The DH Community Hall in Katlehong is also being used as a temporary shelter.
Xenophobic attacks led to 624 adults and 227 children fleeing their homes as violence and looting aimed at foreign nationals took a foothold in the suburb last week.
“My life if priceless. I am not prepared to die for nothing,” Zimbabwean national Lawrence Dondo told News24.
Dondo fled the backroom he was renting in Mandela Section in Katlehong last Wednesday after a mob ordered all foreigners to leave.
“I was with my wife and our one-year-old daughter when the mob arrived armed with guns, sticks and other dangerous weapons. They ordered us to leave Mandela Section for good because we are not wanted in Katlehong. We then fled to a nearby bush, where we were joined by other foreigners.
“We spent the night in the bush, praying for our safety. It was cold and wet, and there was nothing we could do because South Africa is not our home. The following day, my wife and child went to Leondale, where they are staying with her father,” he said, wiping away tears.
Malawian Aida Chisi at the centre in Katlehong with her daughter Precious. (Ntwaagae Seleka)
The following night, Dondo added, they moved to a safe place, also in the bush, where locals spotted them and launched an attack.
“Fortunately, the police arrived and opened fire on the group, chasing them away. On Friday morning, we moved to this hall. Here our movements are monitored for our safety.
“We are not allowed to walk far from this shelter, there is a fear that the locals will attack us again. We are prisoners here and we can’t go back to our homes in Mandela Section. As soon as the situation is calm, I will go back to Zimbabwe and return to South Africa in January next year, find a safer place in South Africa to stay and find employment,” he said.
Dondo’s friend and fellow Zimbabwean, Ephraim Yezo, is looking for his uncle, Obvious Matereke, who was last seen on Wednesday night.
Mob gave us three hours to vacate
“We had both returned home from work when a mob gave us three hours to vacate the area. While trying to grab our belongings, they opened fire with guns and we fled empty handed.
“That was the last time I saw my uncle. I don’t know whether he is alive or dead. His cellphone is off and I don’t know where he fled to. I hope he was not killed and is somewhere safe waiting to reconnect with me,” said Yezo.
Inside the hall, Aida Chisi from Malawi sits alone, holding her one-year-old daughter, Precious. She said September 4 will remain with her forever.
“We have lost everything, including our papers. I think we are safe here for now because the police are patrolling outside. I don’t know if my company will take me back again. I need to make money to feed my daughter.
“My husband has been informed that some of our colleagues don’t want to work with foreigners again. We are not wanted here in this country. I am afraid to go back to work because they will kill me,” Chisi said.
Harriet Phiri from Malawi told News24 she and her friends spent the night at Katlehong police station last Wednesday after their homes were attacked.
“We have lost everything we owned. They even stole all the items I had prepared to take home to Malawi to sell. I am not worried about everything I have lost because they can’t replace my life. My life has no price.

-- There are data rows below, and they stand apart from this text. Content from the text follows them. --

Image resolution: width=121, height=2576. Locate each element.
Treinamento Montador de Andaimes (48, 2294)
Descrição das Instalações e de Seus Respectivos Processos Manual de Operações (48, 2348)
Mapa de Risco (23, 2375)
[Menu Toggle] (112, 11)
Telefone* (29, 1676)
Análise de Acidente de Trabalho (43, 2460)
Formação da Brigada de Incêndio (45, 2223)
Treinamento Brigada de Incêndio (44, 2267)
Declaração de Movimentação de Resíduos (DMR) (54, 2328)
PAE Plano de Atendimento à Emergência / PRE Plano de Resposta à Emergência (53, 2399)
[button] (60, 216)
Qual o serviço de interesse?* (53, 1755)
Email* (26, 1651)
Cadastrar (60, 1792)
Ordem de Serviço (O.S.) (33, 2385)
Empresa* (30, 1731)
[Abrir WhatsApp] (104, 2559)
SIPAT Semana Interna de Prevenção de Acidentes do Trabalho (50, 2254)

“All the things I have lost, I will replace them one day but my life is irreplaceable. I could have been killed for being a foreigner who has not committed any offence,” said Phiri.
Foreign nationals sleeping at a shelter in Katlehong. (Ntwaagae Seleka)
Ekurhuleni emergency services spokesperson William Ntladi said it was offering shelter, food, water, security and medical attention to the displaced.
Ntladi said Home Affairs officials, various embassies, Doctors Without Borders, the International Organisation for Migration, local paramedics, police and Ekurhuleni Metro Police Department have joined hands to assist them.
He added some of them were being assisted with documentation to return back to their countries.
“We are assisting with everything we can, and there are some that we have taken to hospital for medical attention upon inspection by our paramedics,” said Ntladi.